HHS Plans Underway for High Risk Pools to Cover Pre-existing Conditions

As a first step in implementing health reform, on April 2 Secretary of Health and Human Services Kathleen Sebelius asked state governors and insurance commissioners to work with the federal government to establish temporary high risk pools to provide affordable insurance for people with pre-existing conditions.

In a letter to governors, Secretary Sebelius laid out several options states will have to use $5 billion in the Patient Protection and Affordable Care Act to bridge the time from July 1, 2010 until January 1, 2014 when the insurance exchanges will be available.

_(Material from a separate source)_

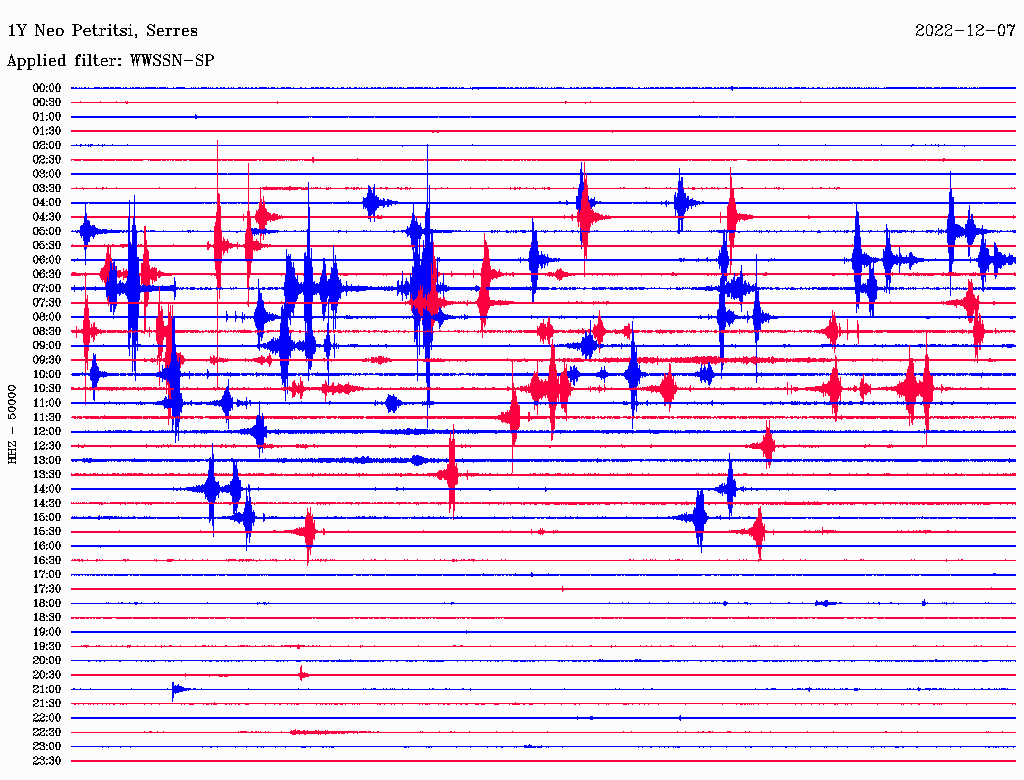Click the date label 2022-12-07
The height and width of the screenshot is (780, 1024).
(964, 31)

Coverage will need to include at least a floor set of benefits established by the federal government.  Out-of-pocket costs are limited to $5,950 for an individual, and premiums cannot be set at more than the existing standard non-group rates.  There can be no exclusion for pre-existing conditions.

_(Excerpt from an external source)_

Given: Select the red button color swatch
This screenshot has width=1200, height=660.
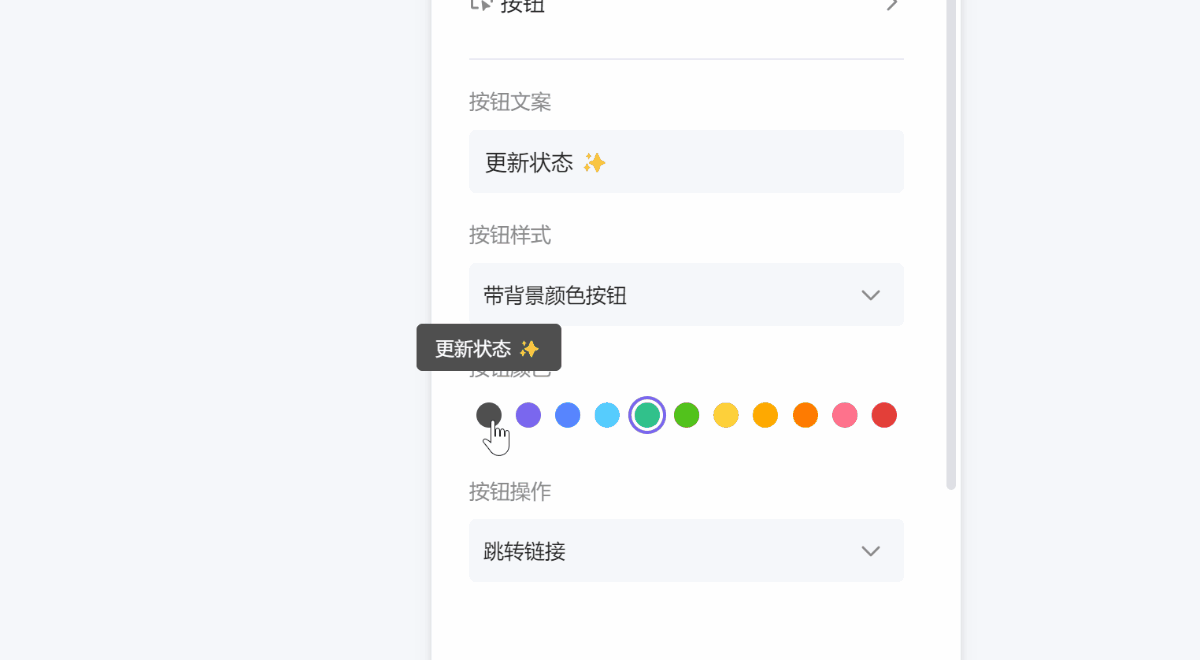Looking at the screenshot, I should 884,414.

Governors were asked to respond with a letter of intent by April 30, 2010.  If a state does not want to participate in the program, the Department of Health and Human Services will provide the high risk pool services to needy individuals in that state.

In order to be eligible coverage through the high risk pools, individuals must,

  • Be a citizen or national of the United States or lawfully present in the United States.
  • Not have had credible coverage for the six months before applying for coverage.
  • Have a pre-existing condition.  The Secretary will provide guidance as to what determines pre-existing conditions.

States will have the option to,

  • Operate a new high risk pool alongside a current state high risk pool.
  • In states without high risk pools, establish a new one.
  • Build upon other existing programs designed to cover people with pre-existing conditions.
  • Contract with a current HIPAA carrier of last resort or other carrier, to provide subsidized coverage for the eligible population, or
  • Do nothing, in which case HHS would carry out a coverage program in the state.

Writing to governors, Secretary Sebelius stressed willingness to be flexible in getting the program off the ground.

In reviewing the existing state high risk pools, there is much common ground in the benefits currently provided. Since HHS is considering establishing a floor set of benefits that all the new high risk pool programs must cover, we anticipate that these benefit requirements would take into account benefit lists currently used by existing state high risk pools. Similarly, states would have the option to follow pre-existing condition criteria for determining eligibility established by the Secretary, or propose their own, subject to Secretarial approval. We are committed to working with states to identify other areas where flexibility is appropriate.


  1. Kate Murphy says

    If states opt out of providing a high risk pool, the federal government will have a program to cover pre-existing conditions. So far details haven’t been provided about the federal plan, but watch for them.

  2. Susan S says

    We live in Virginia and our rates increased to $1,500 per month for insurance so we had to drop coverage. We both have preexisting conditions and our Governor decided to opt out for high risk. Now what do we do? Please help!!! thank you.

  3. Kate Murphy says

    The national high risk pool — or a new pool in your state — should be available on July 1, 2010 according to Secretary Sebelius.

    Actually, the law says that pools must be ready 90 days after enactment, which was March 23 which would be sometime in late June.

  4. Kathy says

    When does the national pool for pre-existing conditions begin for adults. Our state does not have one of its own. My adult son has arthritis which is excluded from his private plan. The treatment will be over a thousand dollars a month. This is the medication cost only and does not include and testing or phys visits. All meds, phys visits, lab tests, xrays are out of pocket. Thank you in advance for any information to help.